01 June 2010

Hacking, Coughing Monday Link Sausages

It's Monday. Ignore the calendar; that's what it's like after a three-day weekend on the first "business day." As you can imagine, it's even worse after the US Thanksgiving holiday... but at least then I'm not suffering from my annual pollen/allergy attack.

  • The world doesn't always write left-to-right in Roman characters. And neither would aliens/fantasy creatures and cultures/etc.... but e-book publishers want to skip past the Betamax-v.-VHS wars (or, more recently, HD-DVD v. BluRay) and establish a standard format for e-books. What they're missing, though, is this: VHS — the "technically inferior" format — won primarily because it was cheaper and easier for end-users to record (8hr v. 5hr limits, among other things) and time-shift. That is precisely what Sony (the proprietor of Betamax) proclaimed was the non-infringing purpose of VCRs in the notorious Betamax case... but it lost the format war. It's unclear to me whether Bluray or HD-DVD is "technically inferior," but transcoding non-NTSC formats to BluRay is reportedly easier than for HD-DVD — again, the "loser" appears to have been the one that championed end-user usage but made it less flexible. (Sony "won" this war.)
  • Soviet-era Russian poet Andrei Vozhnesensky has died. Vozhnesensky was perhaps best known to Americans — if at all — for championing translations of Eastern European works (poetry and prose) into English in the 1970s and 1980s as a way to open up communication. His allegiance to an almost Germanic individualismus approach caused him some trouble with the Soviet authorities — perhaps not quite as much as Boris Pasternak or Natalia Gorbanevskaia, but it couldn't have been entirely comfortable.
  • It's the first day of the business week in June, so the Supreme Court of the US must have been busy this morning — and it was, issuing five opinions in argued cases and two sets of orders. Most of the opinions are fairly technical and/or "routine"/"lawyerly" matters; the only one with real public awareness was the 5–4 decision in Berghuis v. Thompkins, No. .08–1470 (01 Jun 2010), holding that just being silent does not count as an invocation of Miranda rights: Instead, an individual detained for questioning has to say the magic words "I invoke my Miranda rights" or "I want a lawyer". On the one hand, this is a pretty clear bright-line test that will be easy to administer in practice (if, that is, nobody fails to make a record of the suspect requesting his/her rights...); on the other hand, it assumes an English-speaking, American-raised suspect, because that's not what is required in those civil-law countries that have an equivalent right. In other words, this ruling denigrates the rights of precisely those who are most likely to need the protection of Miranda. Interestingly, the only former prosecutor currently on the Court (Justice Sotomayór) dissented...

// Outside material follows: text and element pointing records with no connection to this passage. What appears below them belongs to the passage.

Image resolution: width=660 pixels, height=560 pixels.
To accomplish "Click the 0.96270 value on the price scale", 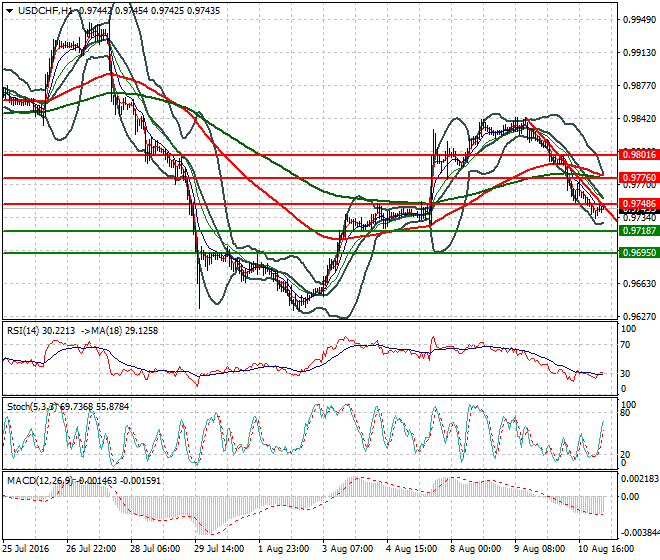I will 637,317.
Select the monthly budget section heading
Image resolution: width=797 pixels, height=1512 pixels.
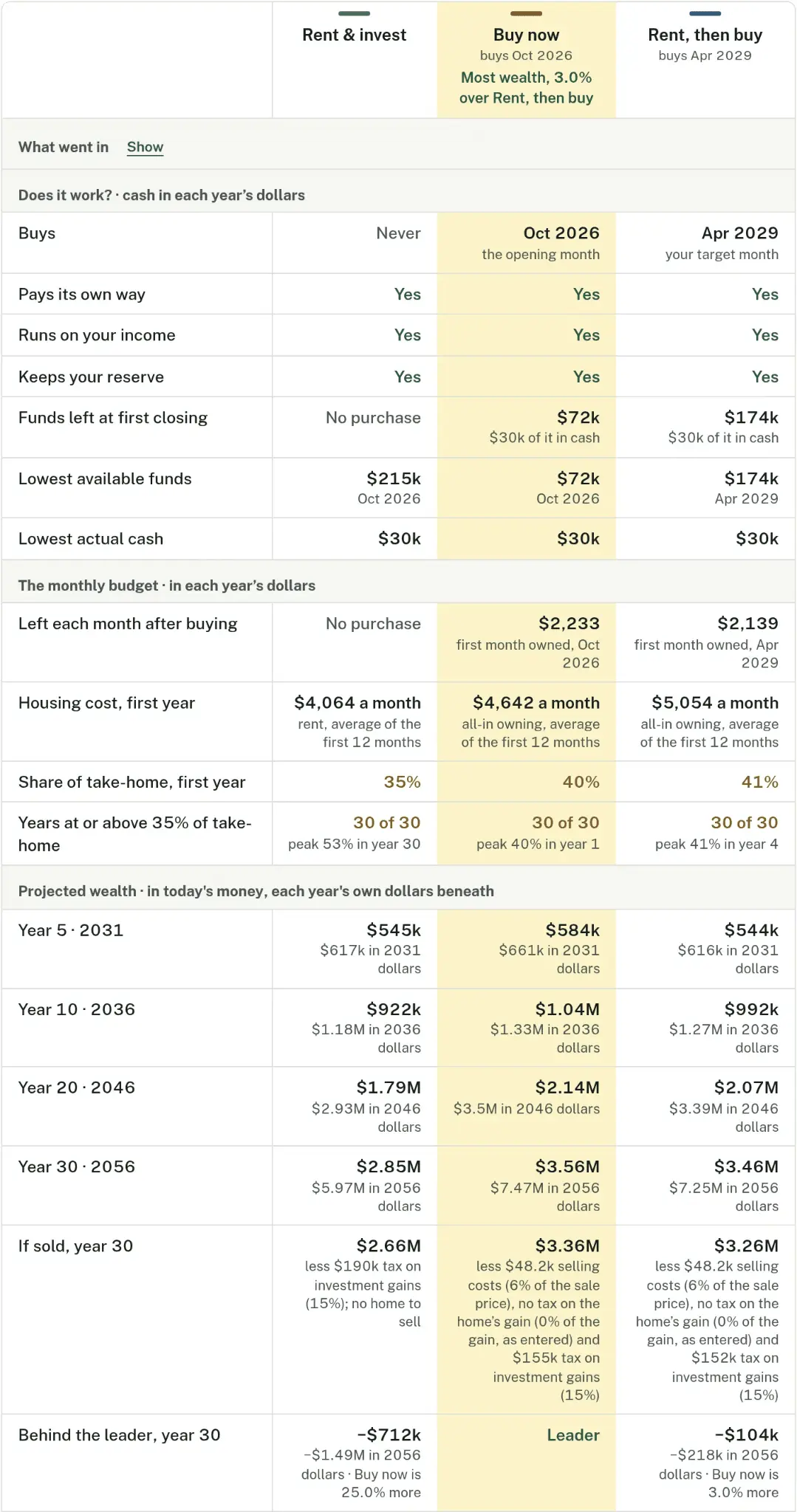pos(167,585)
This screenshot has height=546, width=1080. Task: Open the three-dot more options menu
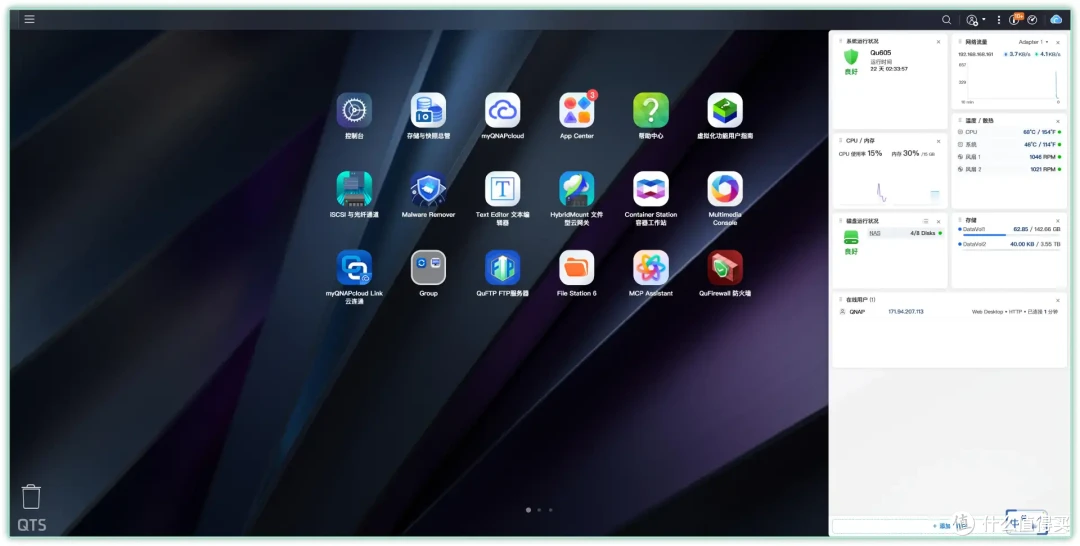click(x=999, y=20)
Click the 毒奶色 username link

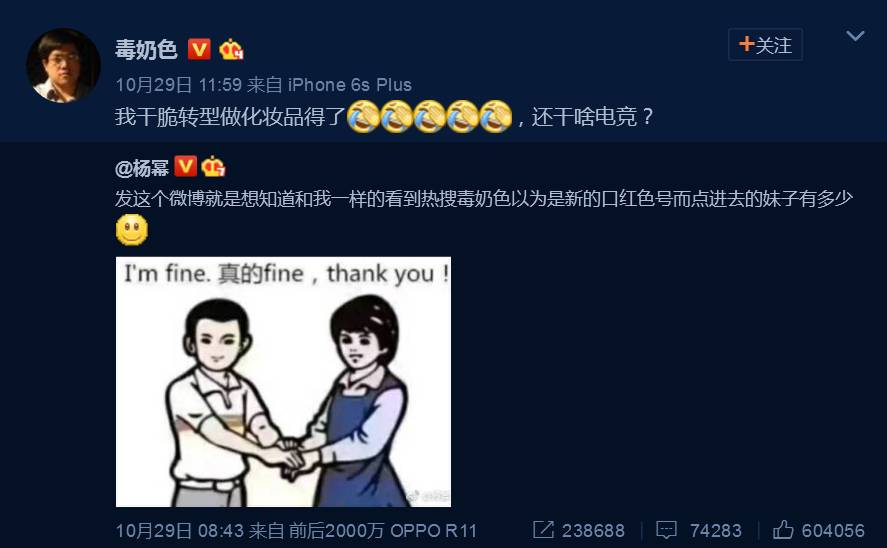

    One of those lawyerly matters, though, could well have much more profound implications than just another technical barrier to invoking Miranda (it's not like Berghuis is the first — or even most significant — one!). The Court found in a unanimous decision that the Foreign Sovereign Immunities Act, 28 U.S.C. § 1602 et seq., does not bar U.S. courts from hearing cases filed not against foreign states, but against former officials of foreign states, for human rights violations. Samantar v. Yousuf, No. .08–1555 (01 Jun 2010). It's more a crack in the courthouse door than a wide welcoming of suits, though; as Justice Stevens notes,

    Even if a suit is not governed by the Act, it may still be barred by foreign sovereign immunity under the common law. And not every suit can successfully be pleaded against an individual official alone. Even when a plaintiff names only a foreign official, it may be the case that the foreign state itself, its political subdivision, or an agency or instrumentality is a required party, because that party has “an interest relating to the subject of the action” and “disposing of the action in the person’s absence may … as a practical matter impair or impede the person’s ability to protect the interest." If this is the case, and the entity is immune from suit under the FSIA, the district court may have to dismiss the suit, regardless of whether the official is immune or not under the common law. Or it may be the case that some actions against an official in his official capacity should be treated as actions against the foreign state itself, as the state is the real party in interest.

    Slip op. at 18–19 (citations and footnotes omitted). This is entirely consistent with — indeed, logically (almost) compelled by — the distinction in US law between the official and the state... that results in captions like Berghuis v. Thompkins, as Thompkins was the warden in a habeas proceeding (and not the state agency/instrumentality).

    Yes, lawyers do indeed enjoy their technicalities...

  • From the department of weird potential alternate history triggers, consider this piece arguing that changing the US railroad gauge to the 4'9" standard took the states out of regulating economic development... and, one might infer, led to the loss by the CSA a few years later...
  • On an even more amusing note, consider being asked to take your pants off at a football match... because your pants are inconsistent with a trademark holder's advertising rights. This was ridiculous when it occurred, and it's even more ridiculous now, given South Africa's relatively recent accession to the WTO regime. In the end, it's merely a bizarre corollary of trademark's "must defend" meme, perhaps even more than it is a consequence of "overbreadth."